Welcome to Ad Age’s Wake-Up Call, our daily roundup of advertising, marketing, media and digital news. If you're reading this online or in a forwarded email, here's the link to sign up for our Wake-Up Call newsletters.
Why we need Cinnamon Toast Crunch now
In a conference call yesterday, General Mills said it plans to keep spending levels up during the fourth quarter amid the coronavirus outbreak and offered some insight into how the pandemic affected its business in other markets so far. In China, as expected, sales of its Wanchai Ferry frozen dumplings were up, for example, while visits to Haagen-Daz ice cream shops dropped 90 percent. “As people look for things they know in times like these, our brands tend to do fairly well because it offers comfort,” said Chairman and CEO Jeff Harmening. “I think it also can connote a sense of normalcy for people as their lives are anything but normal in many parts of the world. And so, for us, we think we have a responsibility to do that, whether it’s delivering our products or whether it’s advertising, you know, Cinnamon Toast Crunch.” Read Jessica Wohl’s story here.
See you in October?
In case you missed it, The Cannes Lions International Festival of Creativity is now moving to the fall and will be held October 26-30, organizers announced early yesterday. All passes, sponsorship arrangements and bookings will roll over and remain valid for the later date.
These are their stories
What’s one of the big winners of the sports drought on TV brought about by the coronavirus? “Law & Order SVU.” According to Jason Damata, founder of Fabric Media and data analyst for iSpotTV, “the big reach last weekend went to the cable shows that delivered lots of airings and ads. Procedurals such as ‘Law & Order: Special Victims Unit’ and ‘NCIS,’ when taken all together, delivered over a billion ad impressions—across over 18 hours of advertising over the weekend.” Food shows such as “Diners, Drive-Ins and Dives” had over 300 minutes of ads and delivered almost 465 million TV ad impressions, he writes. For a fuller look at how sports-free TV is affecting viewing, check out the story here.
‘Urgent and essential’
The latest edition of the Ad Age Datacenter Weekly newsletter—which you can read here in post form—provides much-needed perspective on our twin ongoing global crises: the coronavirus pandemic and the economic meltdown.

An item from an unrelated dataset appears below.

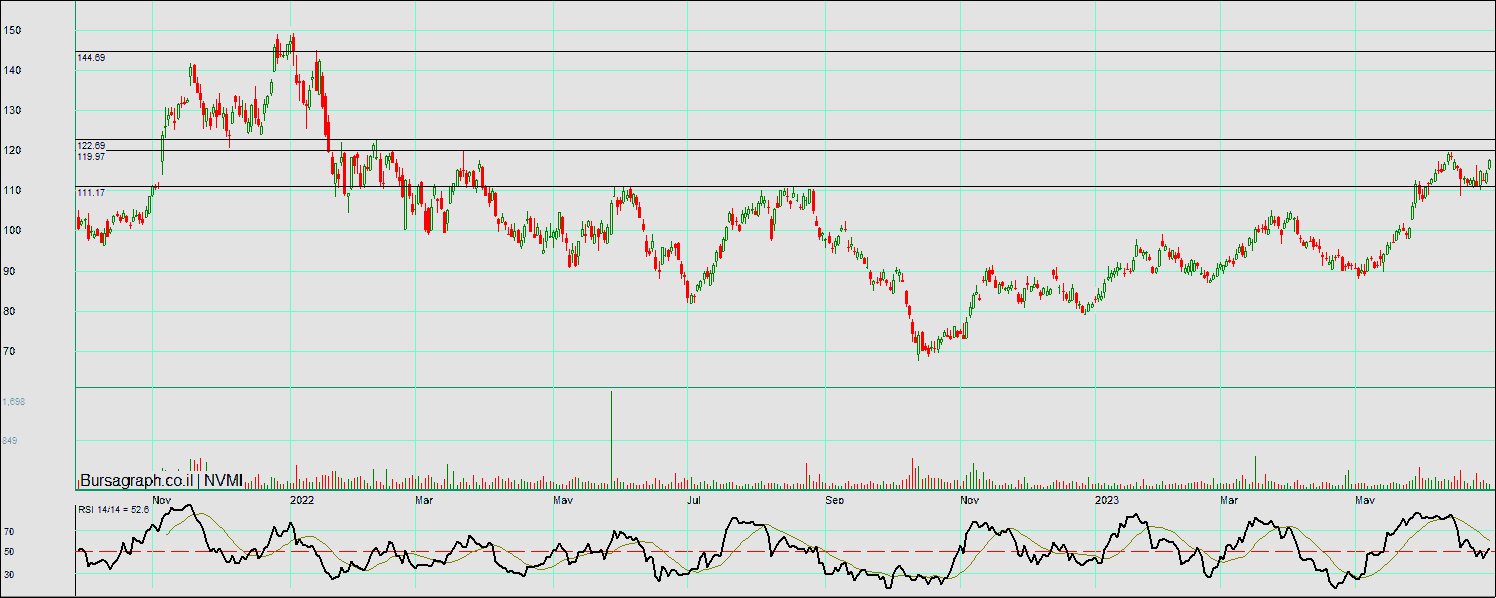
Task: Click the 130 price axis label
Action: point(12,110)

First, Simon Dumenco and Bradley Johnson direct your attention to what they call an “urgent and essential” data visualization created by Harry Stevens, a Washington Post graphics journalist. Stevens, with the help of some bouncing balls, shows how infectious diseases spread based on a theoretical model for an illness he dubs simulitis, and in the process shows why “social distancing” works.

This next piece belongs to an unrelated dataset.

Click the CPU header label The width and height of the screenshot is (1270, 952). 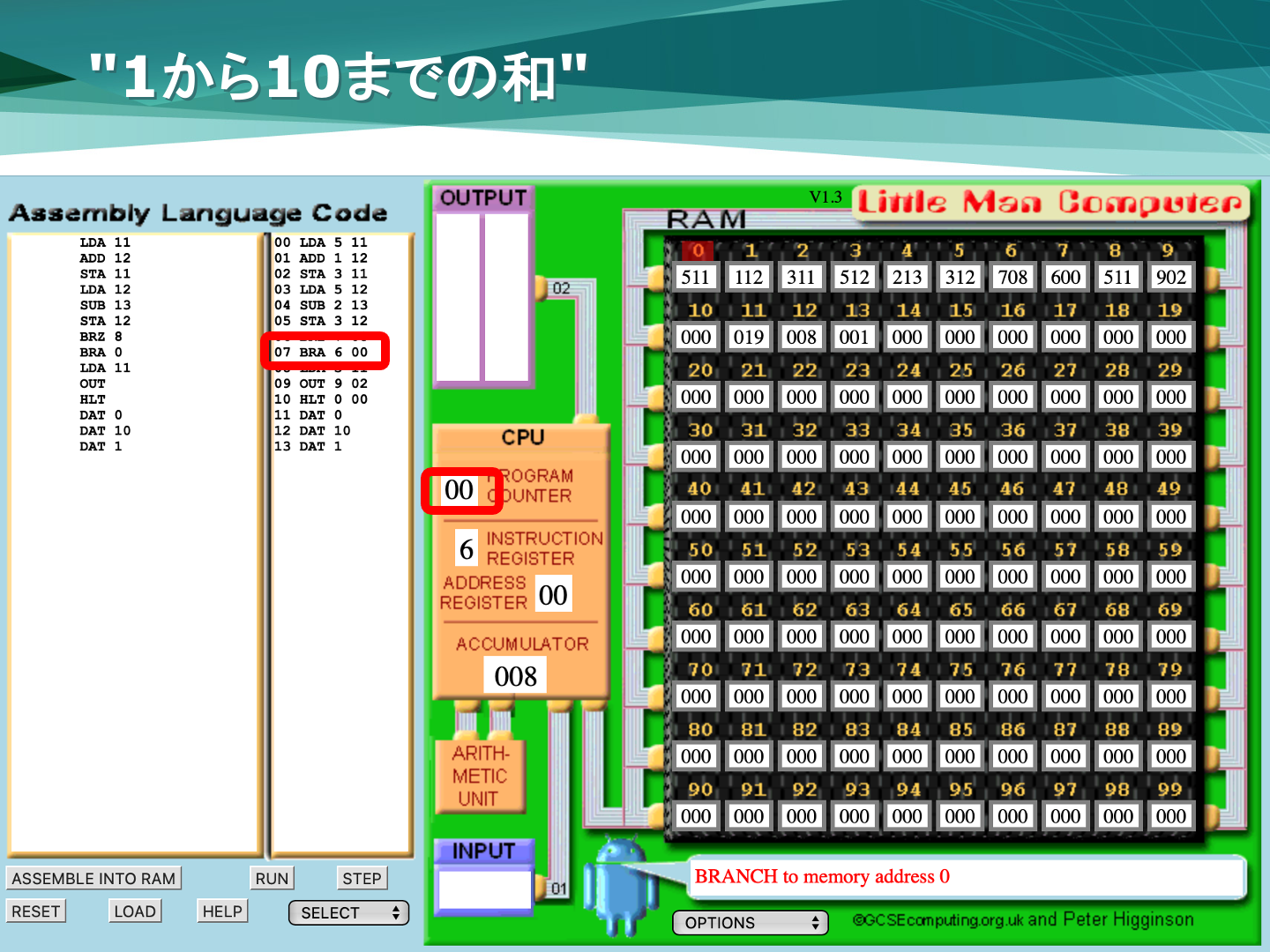(x=522, y=437)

Then Datacenter Weekly delivers some big-picture perspective on modern-day recessions: when they’ve started (from July 1953 onward), and the schedule on which the National Bureau of Economic Research, the independent private arbiter of U.S. business cycle dates, actually declares them. Keep reading here.
Everybody dance now
With what seems like the whole world working from home, agencies are working to engage the remote workforce with everything from dance breaks, exercise workouts, videogames and streamed mindfulness sessions, according to Digiday. “My biggest concern is making sure the team’s mental health is good,” Chloe Grutchfield, co-founder of U.K. data tech consultancy RedBud, says in the story. “Some people are OK dealing with isolation and not seeing their colleagues every day, but some of us need some more interaction and need a way to structure their day.” Read the full story here.

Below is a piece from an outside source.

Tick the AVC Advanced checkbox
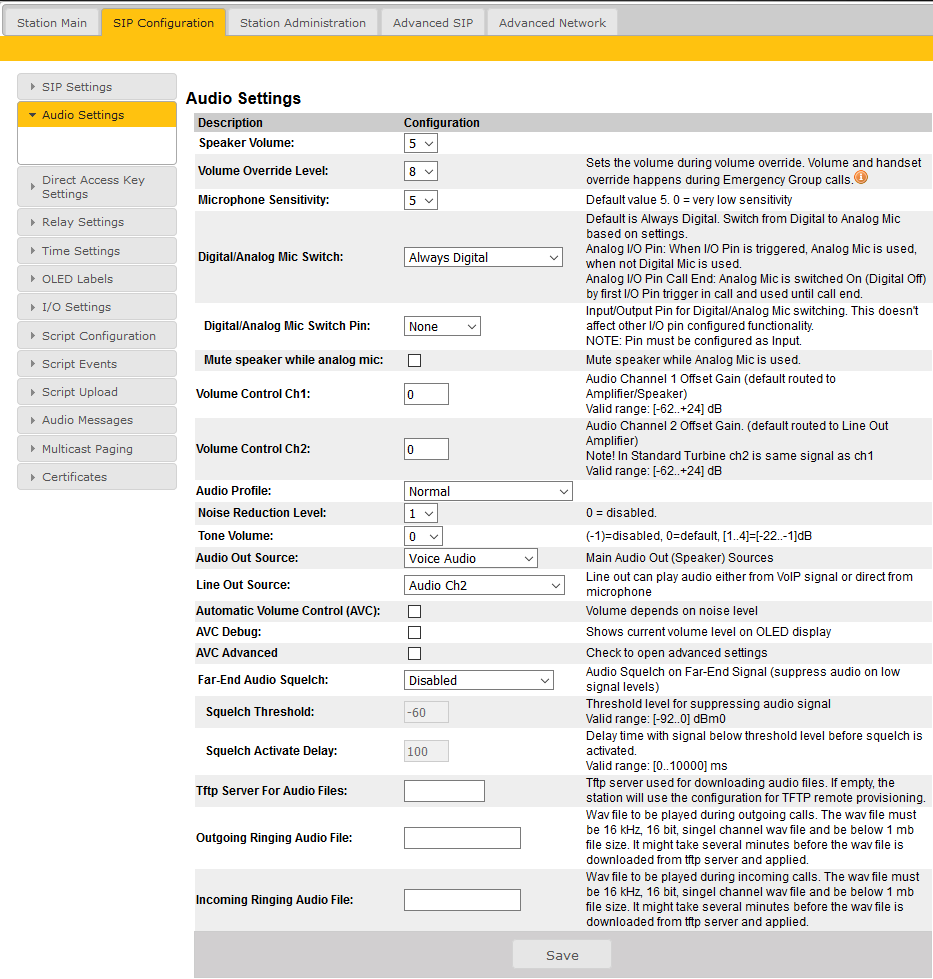Image resolution: width=933 pixels, height=979 pixels. (x=414, y=653)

And now, a corona-free story
The coronavirus pandemic continues to dominate the news, and Ad Age is tracking how the marketing industry is responding on an hourly basis, which you can find in this blog. But for this week’s edition of Marketer’s Brief, we’ve declared a coronavirus-free zone. Because, believe it or not, there is still some non-pandemic-related marketing news out there—not much of it, but it exists. So take a breath, enjoy the break and read on. As the name suggests, it’s pretty brief.
And even more briefly
Moving on: Jascha Kaykas-Wolff, chief marketing officer at Firefox, is leaving his position after more than four years to join Lytics as its first president. Lytics—a customer data platform used to organize and store first-party data for brands—is part of a growing category among marketers, following the removal of third-party cookies by major browsers such as Apple Safari, Mozilla Firefox, Brave and Google Chrome, writes George P. Slefo.
Not so itsy bitsy: Online publisher Some Spider Studios has acquired paternal competitor Fatherly in a move that is said to make the newly merged entity the largest parent-focused digital media brand on the internet. In 2019, Some Spider and Fatherly—then operated separately—saw a combined $35 million in revenue, with the new merged group aiming to see profits of $50 million by the end of this year, writes Ethan Jakob Craft.
Dog-day afternoons: One of the perks of agency life in many shops has been bringing your dog to work. But now that home is the new workplace for many, canines are getting out a lot less. The New York Times has a nice primer for helping your pooch through a quarantine and reminds that your pet can suffer stress and depression along with you.